Pantauan dari KaMedia.id, massa memprotes keputusan yang menggugurkan pencalonan Gus Yusuf karena dinilai terbentur Peraturan Perkumpulan (Perkum). Mereka menilai Gus Yusuf diperlakukan tidak adil dalam proses pencalonan Ketua Umum PBNU.
Gus Yusuf diketahui baru mengundurkan diri secara resmi dari Partai Kebangkitan Bangsa (PKB) pada 29 Januari 2026. Sementara itu, Perkum mengatur masa jeda tertentu bagi calon Ketua Umum PBNU yang sebelumnya aktif di partai politik.
Protes pun digelar di luar arena utama muktamar. Massa sempat dihalau Barisan Ansor Serbaguna (Banser) dan petugas keamanan.

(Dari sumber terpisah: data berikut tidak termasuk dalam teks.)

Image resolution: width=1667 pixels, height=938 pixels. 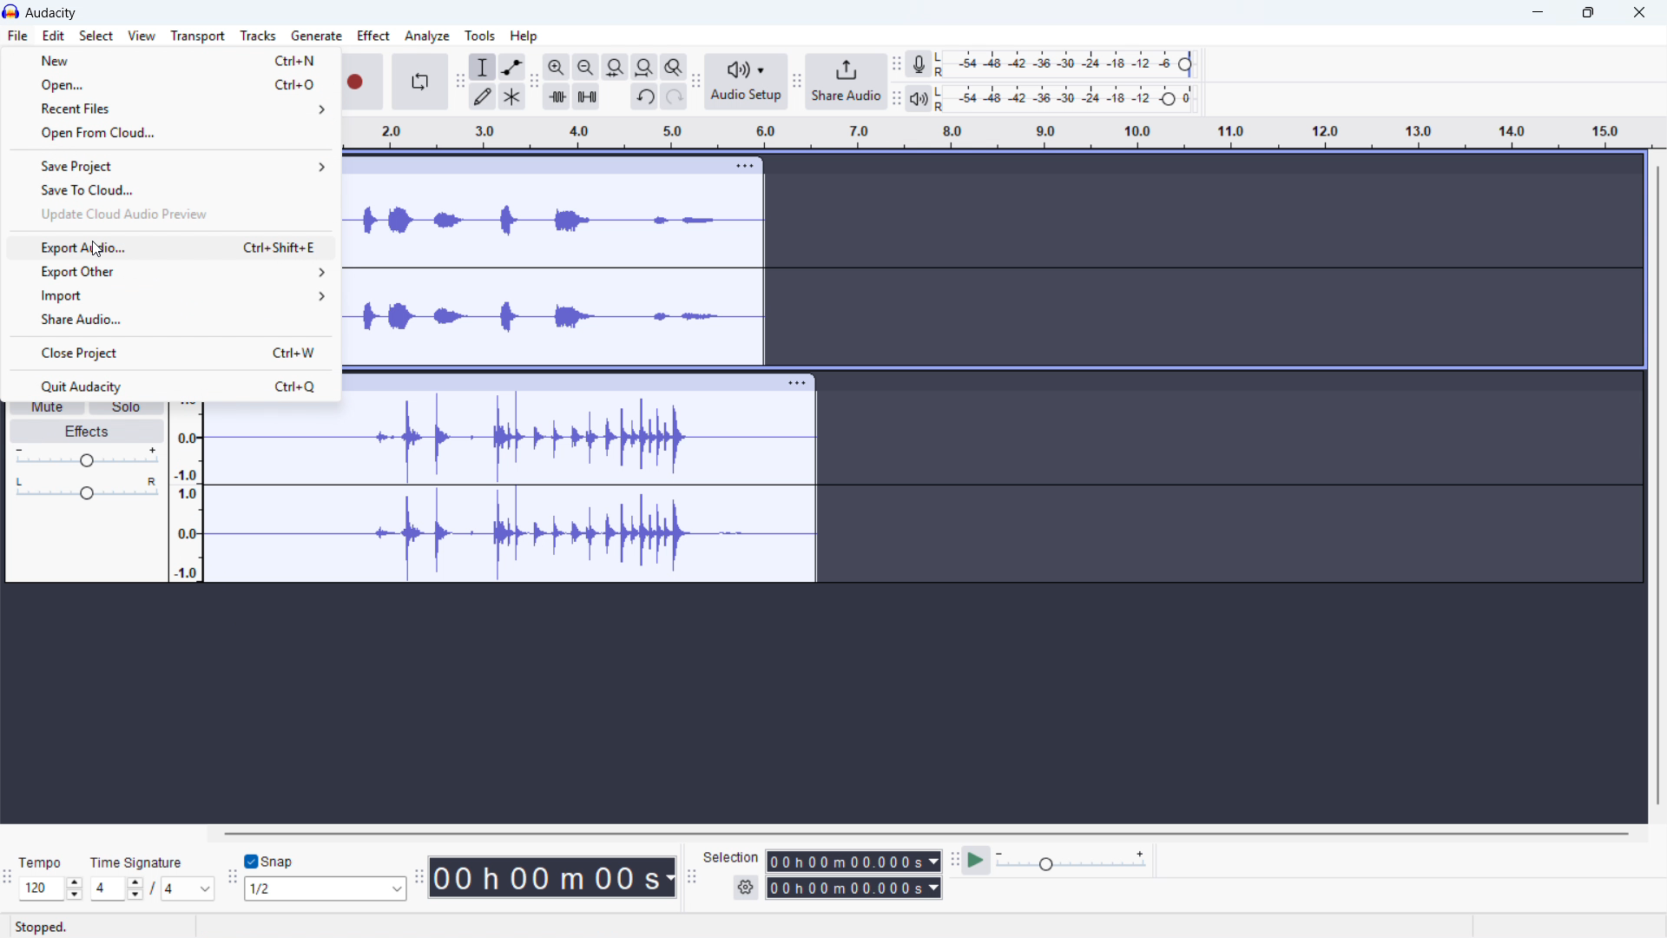 What do you see at coordinates (199, 36) in the screenshot?
I see `Transport ` at bounding box center [199, 36].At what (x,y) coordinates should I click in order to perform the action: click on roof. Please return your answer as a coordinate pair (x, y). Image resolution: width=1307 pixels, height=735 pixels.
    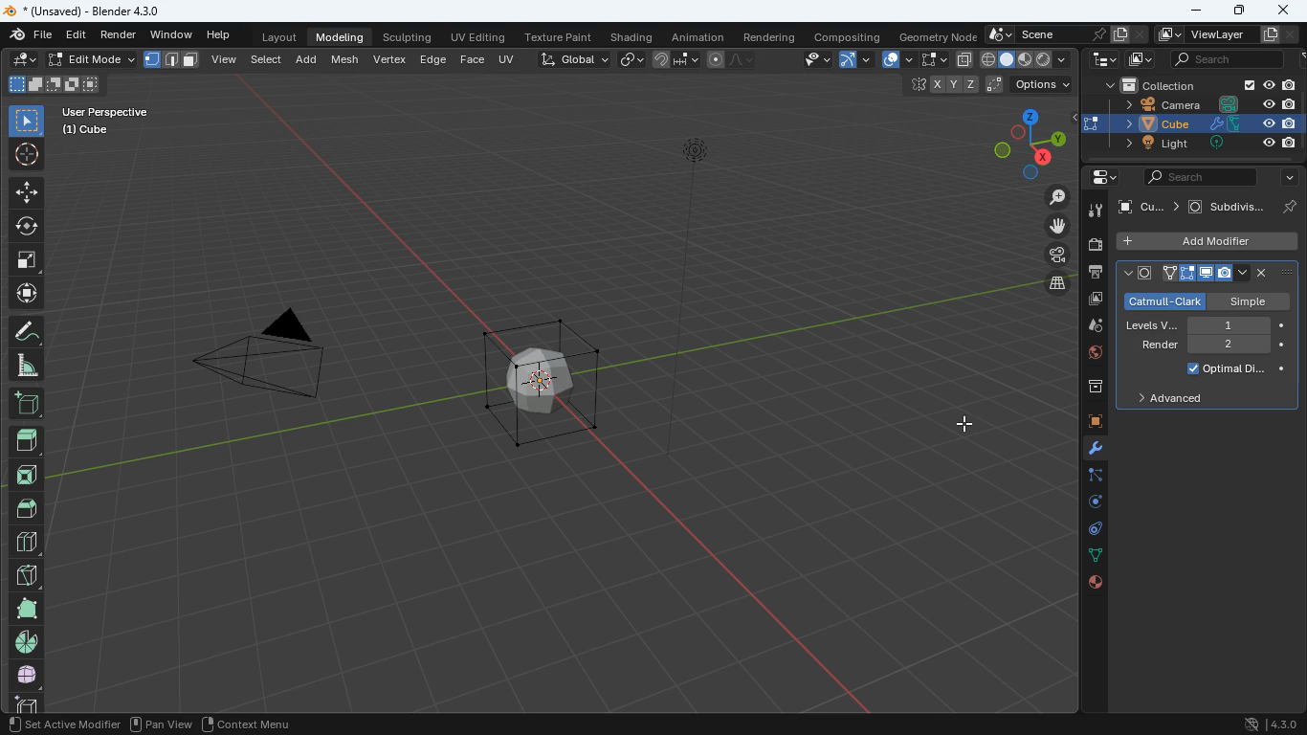
    Looking at the image, I should click on (26, 510).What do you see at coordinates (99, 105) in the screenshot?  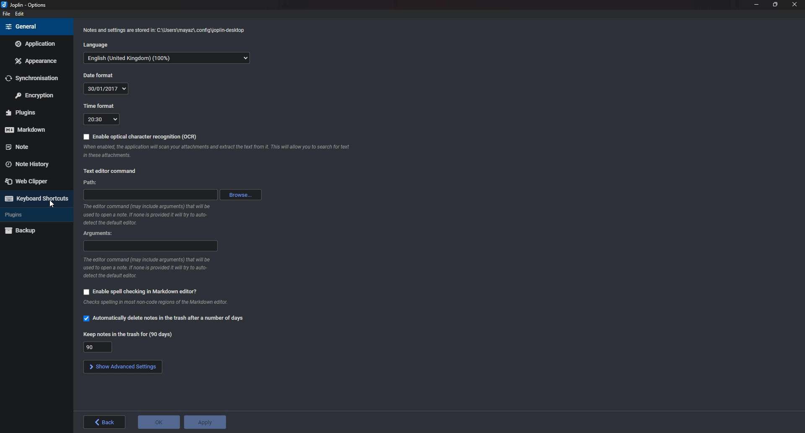 I see `Time format` at bounding box center [99, 105].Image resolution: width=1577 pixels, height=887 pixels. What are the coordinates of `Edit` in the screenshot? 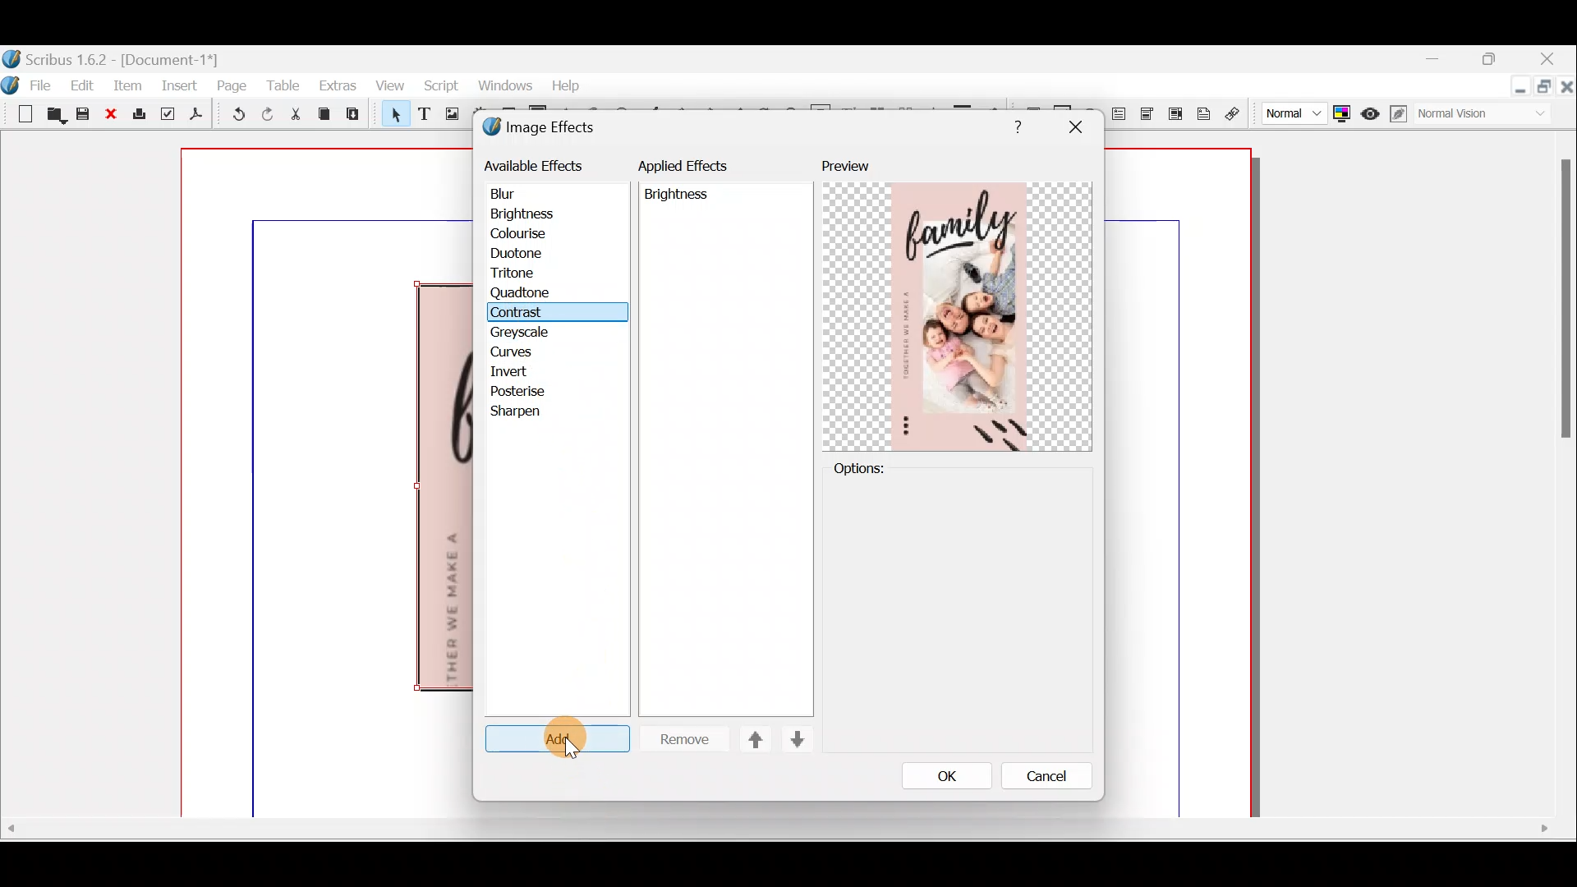 It's located at (85, 85).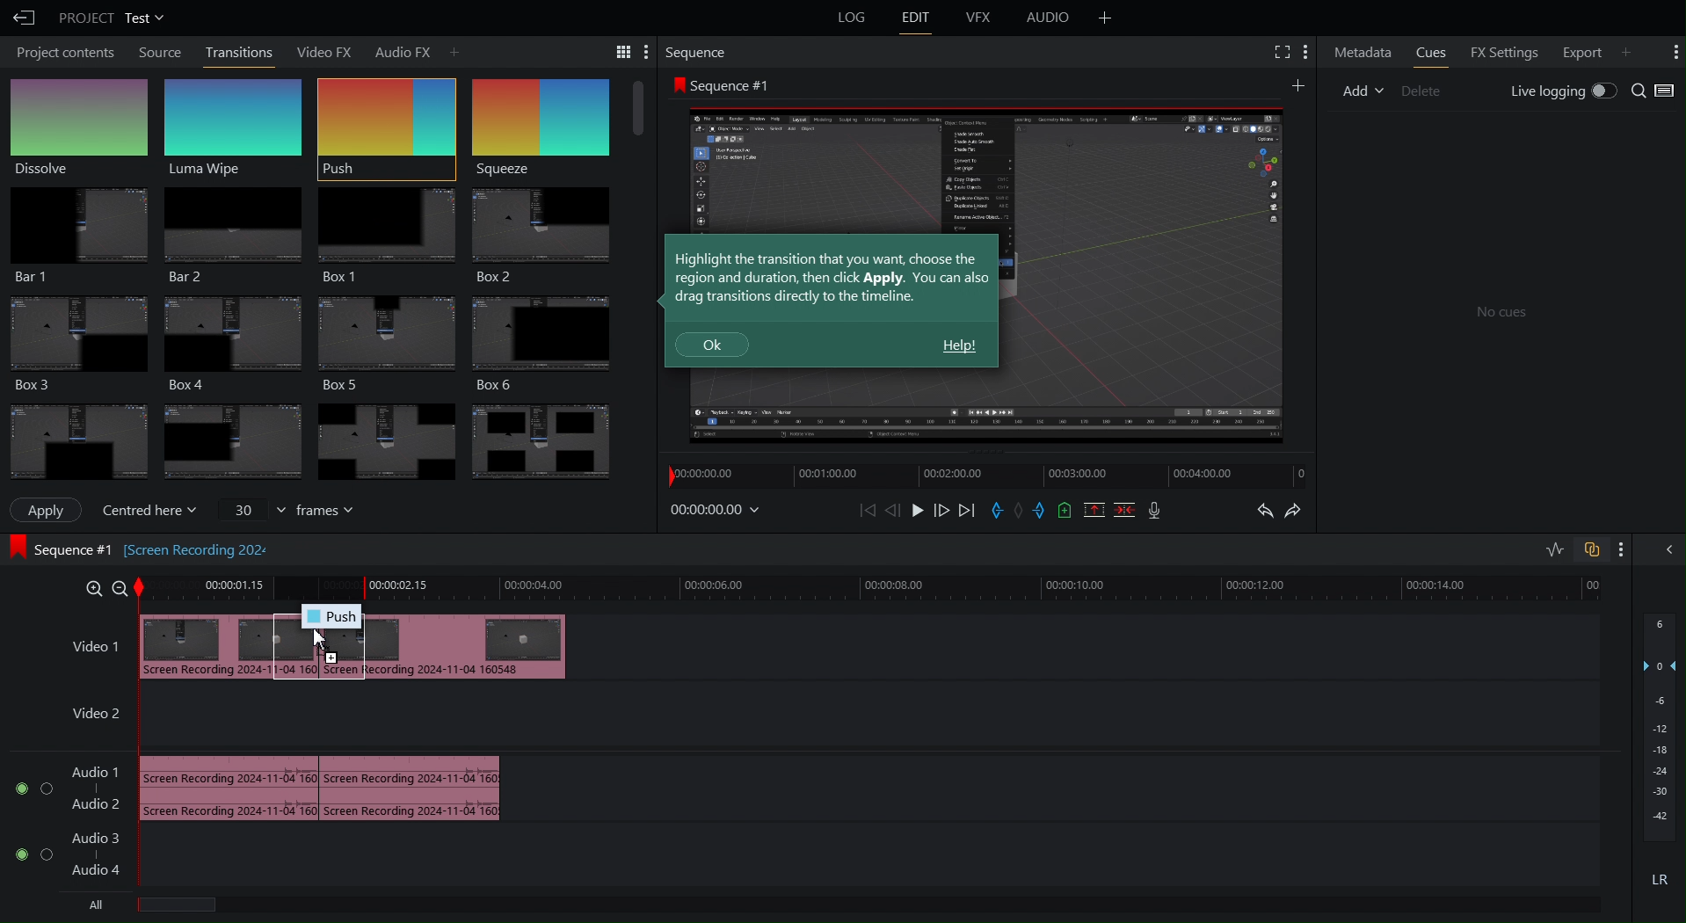 This screenshot has width=1686, height=923. I want to click on Skip Back, so click(868, 511).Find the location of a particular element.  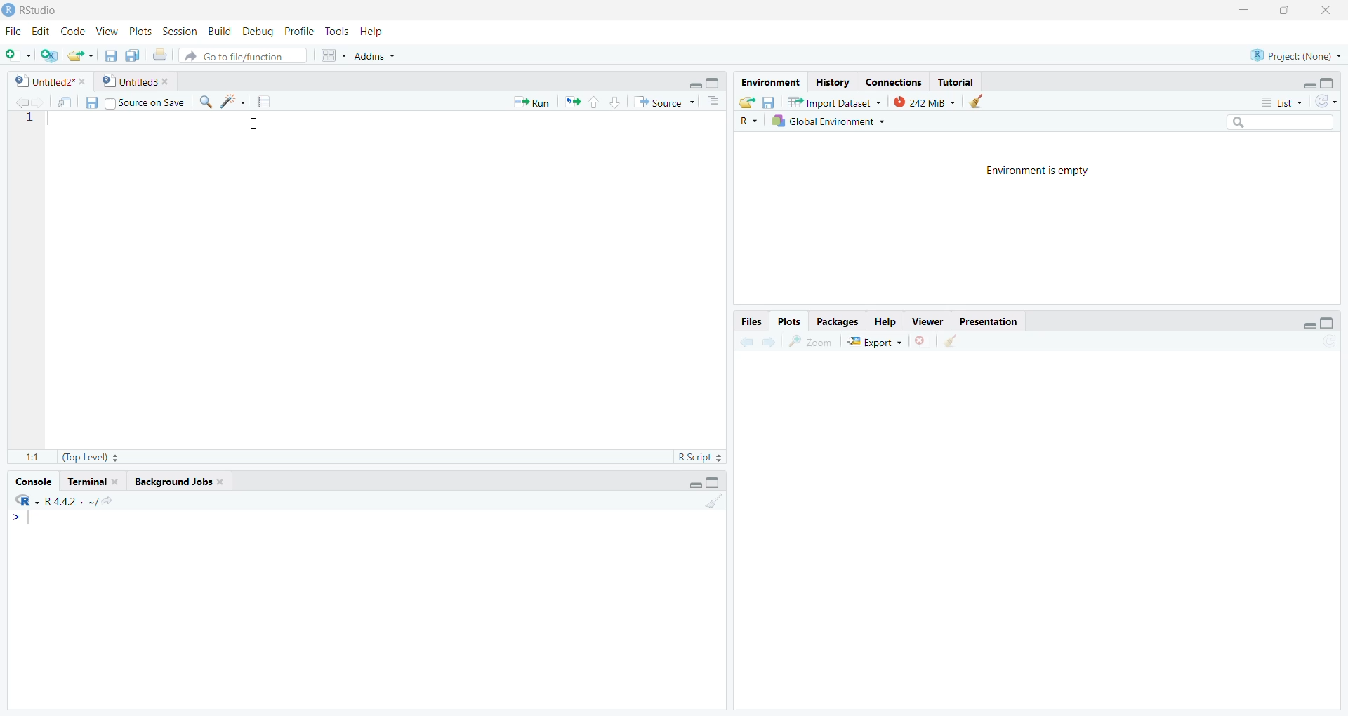

Import Dataset  is located at coordinates (834, 101).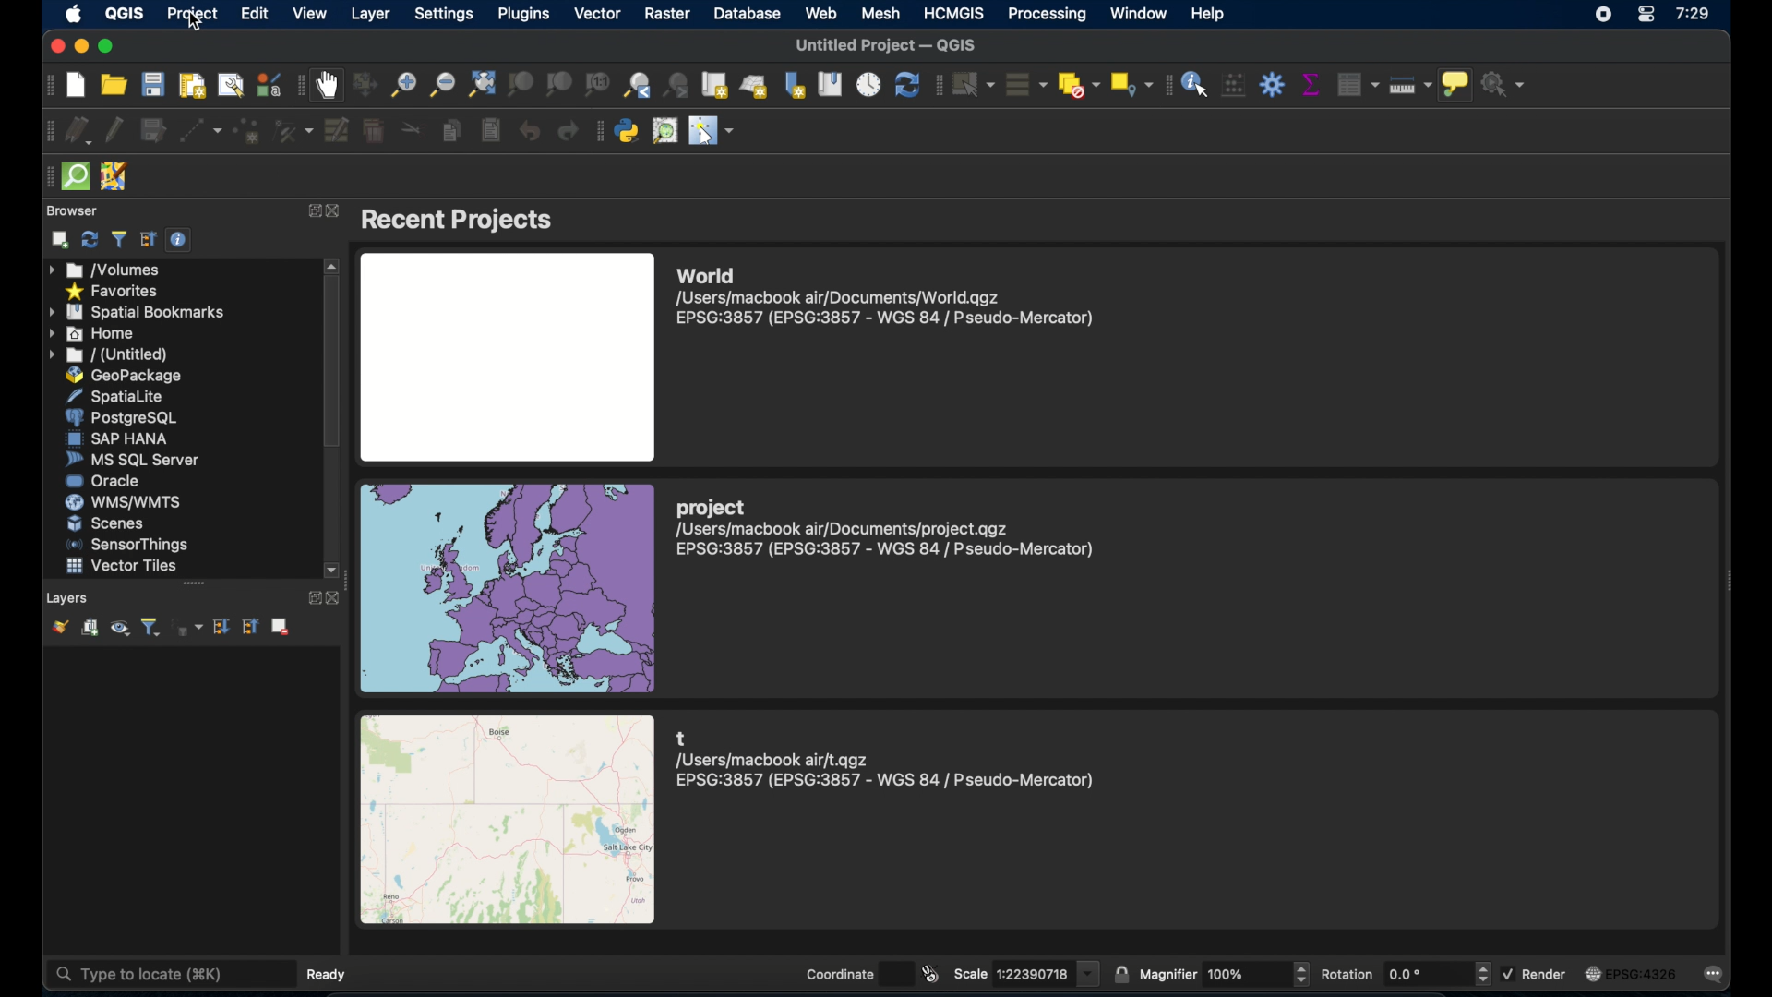 The image size is (1772, 997). Describe the element at coordinates (869, 85) in the screenshot. I see `temporal controller panel` at that location.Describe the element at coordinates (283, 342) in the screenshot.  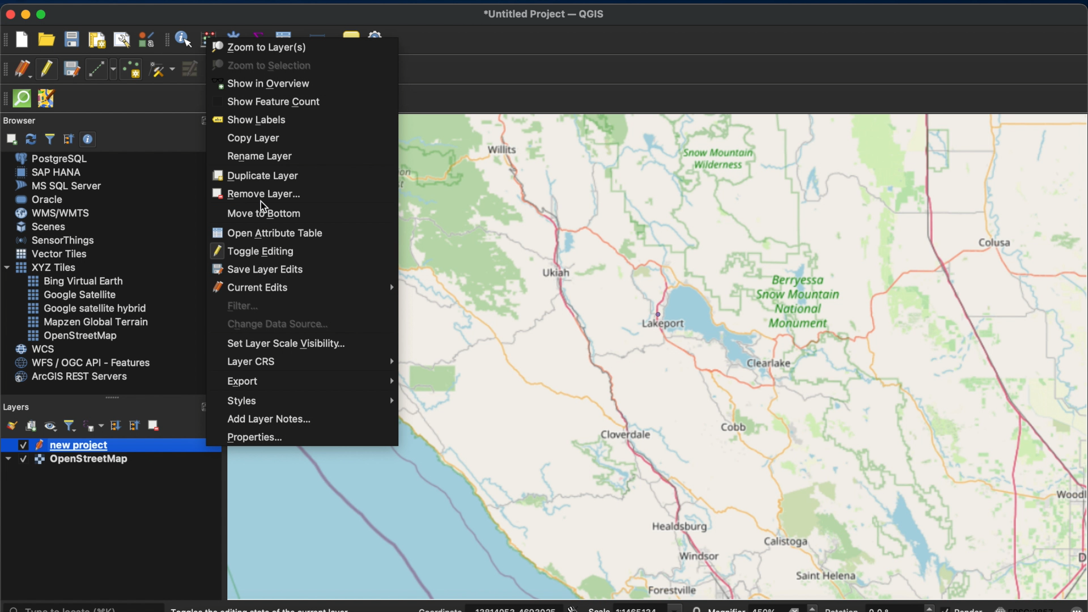
I see `set layer scale visibility` at that location.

Namun, barikade akhirnya jebol. Massa merangsek hingga ke depan lobi area muktamar.
Sejumlah panitia kemudian menemui massa untuk berdialog. Namun, pendemo menuntut Ketua Panitia Muktamar ke-35 NU, Saifullah Yusuf alias Gus Ipul, hadir dan menemui mereka secara langsung.
Massa bahkan mengancam tidak akan membubarkan diri sebelum Gus Ipul menemui mereka.
” Diberi waktu berapa menit untuk bisa menghadirkan Gus Ipul. Kami beri 15 menit agar Gus Ipul keluar menemui kami,” ujar salah satu perwakilan massa.
Blokade di pintu lobi membuat aktivitas peserta muktamar terganggu. Peserta sidang belum dapat masuk ke arena sehingga sidang keempat Muktamar ke-35 NU belum bisa dilanjutkan.